Recalculating based on strict physics principles:
1. Distance $r$: $\sqrt{0.25^2 + 0.3^2} = 0.3905 \, \text{m}$.
2. Magnitude of Force from $q_1$:
$F_1 = k \frac{|q_1 q_3|}{r^2} = 8.99e9 \frac{1.5e-6 \cdot 1e-6}{0.1525} = 0.0882 \, \text{N}$.
3. Magnitude of Force from $q_2$:
$F_2 = k \frac{|q_2 q_3|}{r^2} = 8.99e9 \frac{0.5e-6 \cdot 1e-6}{0.1525} = 0.0294 \, \text{N}$.
4. Components:
Angle $\theta$ with horizontal: $\tan^{-1}(0.3/0.25) = 50.19^\circ$.
$\cos(50.19^\circ) = 0.640$, $\sin(50.19^\circ) = 0.768$.
X-Components (Both Left/Negative):
$F_{1x} = -F_1 \cos(\theta) = -0.0882 \cdot 0.640 = -0.0564 \, \text{N}$.
$F_{2x} = -F_2 \cos(\theta) = -0.0294 \cdot 0.640 = -0.0188 \, \text{N}$.
$F_{net,x} = -0.0564 - 0.0188 = \mathbf{-0.0752 \, \text{N}}$.
Y-Components:
$F_{1y}$ (Attraction to $q_1$ which is Up-Left) $= +F_1 \sin(\theta) = +0.0882 \cdot 0.768 = +0.0677 \, \text{N}$.

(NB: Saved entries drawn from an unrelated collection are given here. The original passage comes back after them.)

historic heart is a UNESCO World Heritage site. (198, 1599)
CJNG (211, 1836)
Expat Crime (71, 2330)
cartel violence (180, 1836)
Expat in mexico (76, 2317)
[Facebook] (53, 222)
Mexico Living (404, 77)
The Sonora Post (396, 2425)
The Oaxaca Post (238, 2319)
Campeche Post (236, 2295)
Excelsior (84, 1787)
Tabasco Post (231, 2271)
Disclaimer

$F_{2y}$ (Repulsion from $q_2$ which is Down-Left) $= -F_2 \sin(\theta) = -0.0294 \cdot 0.768 = -0.0226 \, \text{N}$.
$F_{net,y} = 0.0677 - 0.0226 = \mathbf{+0.0451 \, \text{N}}$.
*Self-Correction*: The answers provided in the worksheet image (Part D) seem to contain significant errors in methodology (using vertical distance instead of hypotenuse for Coulomb's law denominator). As a tutor, I should provide the scientifically accurate result derived above, but note that it differs from the potentially flawed key in the image.
However, looking closely at the prompt's request "Solve the problem accurately", I will provide the standard correct physics solution.
Final Calculation Summary:
* X-component: Both charges push/pull $q_3$ to the left. Net X force is approx -0.075 N.
* Y-component: The stronger positive charge $q_1$ pulls up harder than the weaker negative charge $q_2$ pushes down. Net Y force is approx +0.045 N.
*(Note: If you are required to match the worksheet's specific erroneous method exactly, the answer would be $-0.288 \hat{i} - 0.010 \hat{j}$, but this is physically incorrect because it ignores the change in distance $r$ and vector angles properly.)*
Given the instruction to solve accurately, I will provide the physically correct values.
Final Answer:
a. Magnitude: 0.0270 N, Direction: Left (towards $q_1$)
b. Magnitude: 0.0479 N, Direction: Right (away from $q_2$)
c. Magnitude: 0.288 N, Direction: Left (towards $q_1$)
d. Magnitude: 0.088 N, Direction: Left and Up (Vector: $\approx -0.075 \hat{i} + 0.045 \hat{j}$ N)
Parent Tip: Review the logic above to help your child master the concept of electric field worksheet.